Bir şahsın Allah'dan aldığı en büyük şeref, O'nun insanlığa elçisi olarak görevlendirilmek ve O'nun yüce vahyini almaktır. Bu, Hz. Muhammed (s.a.v.)'e sâdece verilmekle kalmadı, aynı zamanda ona müstesnâ şekilde Allah'ın en son elçisi ve peygamberi olarak verildi. Gerçekten de, Allah'ın izzeti (Kutsal kitapların vahyi), tüm peygamberlerin sonuncusu (Ahzâb/40) olduğu için Hz. Muhammed'den sonra başka hiçbir peygambere verilmedi ve verilmeyecektir. Zaten Hz. Muhammed'in gönderilişi ve Kur'an'ın ona vahyedilişi yaklaşık 1400 yıl önceydi. Ve hâlâ da biz, Hz. İbrâhim, Mûsâ, İsâ ve Muhammed gibi şahsiyetlerle kıyaslanacak şekilde büyük ve beşeriyet üzerinde tesirli bir hakîkî peygamberi duymuş değiliz. Kur'an'dan sonra insanlığı bu derece etkileyen başka bir kutsal kitaptan da haberimiz olmadı.

g) "Rabbe yeni bir ilâhî, ve yeryüzünün ucundan onun hamdini terennüm edin! (onu tesbih edin)" (İşaya:42/10)

Yeni bir ilâhî, İsrâiloğullarının kitaplarındakinden başka bir dildeki yeni bir Kutsal Kitaba îmâ olabilir. Böyle bir yorum, (İsrâiloğulları dahil) insanlara "başka lisanda" konuşacak olan birisinin çok açık olarak zikredilmesiyle (İşaya/28:11) uyumlu görünüyor.

Bu açıklama, "yeryüzünün ucundan" Rabb'in medhini anlatan yukarıdaki âyetin ikinci yarısına oldukça münâsib düşüyor. Biz bu haberi, sâdece İslâm sözkonusu olduğunda, şaşırtıcı kesinlikte gerçekleşmiş buluyoruz. Dünyanın her ucunda, Allah'ın ve O'nun son elçisi Hz. Muhammed (s.a.v.)'in senâsı, yüz binler belki de milyonlarca cami minâresinden hergün beş kez terennüm edilmektedir. İlâveten, Allah'ın ve Hz. Muhammed'in milyonlarca mü'min tarafından sıksık övülmesi, günlük esaslar üzerine yapılır. O aynı zamanda, Hz. İbrâhim ile âilesinin ve Hz. Muhammed ile âilesinin medhini içeren 5 vakit farz namazın da bir parçasıdır. Bu, es-Salâtü'l-İbrâhimiyye diye bilinir.

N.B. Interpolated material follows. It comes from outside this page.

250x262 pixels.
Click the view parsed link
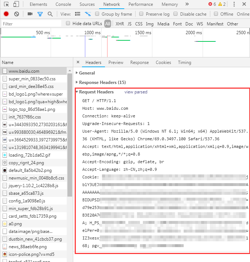[136, 92]
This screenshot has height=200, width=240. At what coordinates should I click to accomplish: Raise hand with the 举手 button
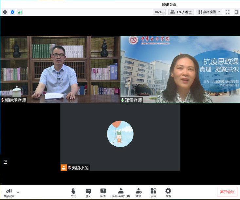[73, 192]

Gelen bu zât Araplarla, özellikle de (Mekke ve civârında yerleşen) Hz. İsmâil'in soyuyla irtibatlıdır. İşaya'nın 42. bâbının 11. âyeti, "o peygamber"in kimliği hakkında kesinlikle hiçbir şüphe bırakmıyor:

h) "Çöl ve onun şehirleri, Kedar'ın oturduğu köyler seslerini yükseltsinler; kayalıkta oturanlar terennüm etsinler, dağların tepesinden bağırsınlar.". (İşaya:42/11)

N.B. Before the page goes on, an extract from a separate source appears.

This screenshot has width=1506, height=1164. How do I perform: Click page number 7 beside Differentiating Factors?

Tekvin Kitabı'na göre Kedar, İsmâil'in ikinci oğluydu (Tekvin/25:13). Hz. İsmâil soyundan gelen en tanınmış peygamber Hz. Muhammeddir. Onun, liderleri ya da güç sâhibi insanlarca kandırılan (kendi kabîlesine mensup) düşmanları, en sonunda İslâm'ı kucakladılar ve İslâm tarafından kucaklandılar. Gerçekten de onların "seslerini yükseltmek", Rabb'in hamdini "terennüm etmek" ve "dağların tepesinden bağırmak" için nedenleri vardı. Bu muhtemelen şu nidâya işârettir:

"İşte Yârabbî senin emrine âmâdeyiz, sana ibâdete geldik (Lebbeyk Allâhümme Lebbeyk...). Senin şerîkin de yoktur. Muhakkak ki hamd, nîmetler ve hâkimiyyet senindir. Senin hiçbir şerîkin yoktur."

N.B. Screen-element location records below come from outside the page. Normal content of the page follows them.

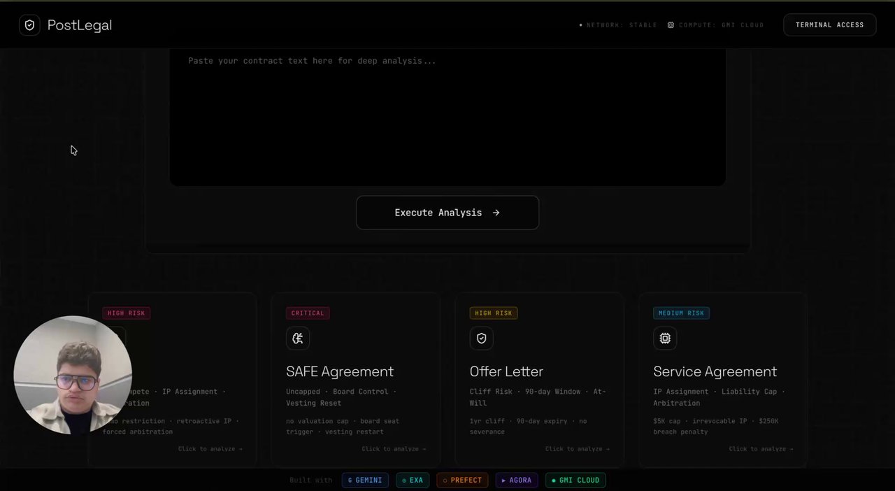
Task: Click the SAFE Agreement card icon
Action: coord(298,339)
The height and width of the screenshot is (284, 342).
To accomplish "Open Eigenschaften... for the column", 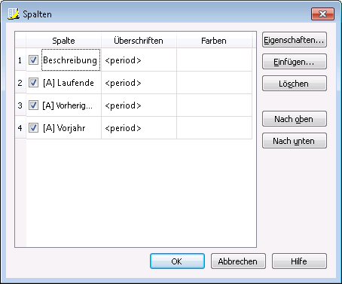I will [295, 40].
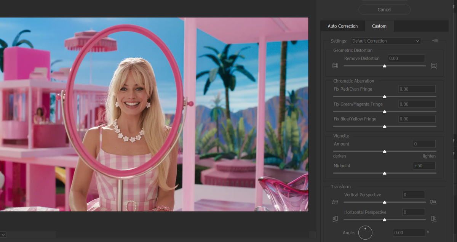Click the Remove Distortion value field
The image size is (457, 242).
406,58
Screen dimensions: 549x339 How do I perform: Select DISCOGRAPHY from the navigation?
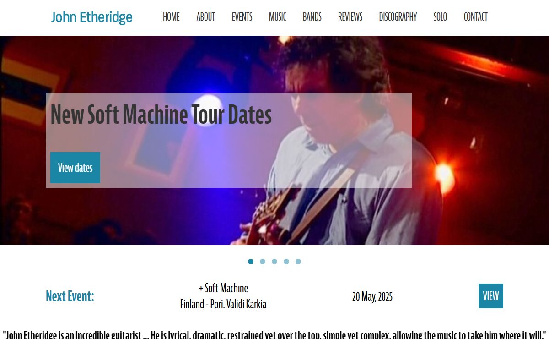coord(398,17)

Bu yakarış, yılda bir kez dünyanın her tarafından gelen yığınlarla müslüman tarafından Hacc'ın bir rüknü olarak Arafat Dağı'ndan yapılır.

İşaya'nın 42. bâbı gerçekten büyüleyicidir. O, asırlar sonra gelecek olan, Allah'ın kulu ve rasûlüne, gelişigüzel ya da muğlak bir atıf değildir. Bilâkis o, başka hiç kimseye değil sâdece Hz. Muhammed (s.a.v.)'e uyan etraflı bir portredir. Ancak herşeye rağmen sözkonusu bâb, bu profili İsmâil'in oğlu Kedar'a atfeder, ve Hz. Muhammed (s.a.v.) dışında Hz. İsmâil'in çocuklarından hiçbiri, bu tariflere uymaz.

 

 

DİPNOTLAR

1) Allah, Arapça'da; bir ve tek tanrı, yaratıcı, Rab ve evrenin mâliki anlamlarına gelir. İngilizce'deki God teriminin aksine, yaratıcının yüceliğine ve ilâhî haşmetine yaraşır bir vurguya sâhiptir; cinsiyetle (dişilik-erkeklik) veya çoğullukla alâkası yoktur.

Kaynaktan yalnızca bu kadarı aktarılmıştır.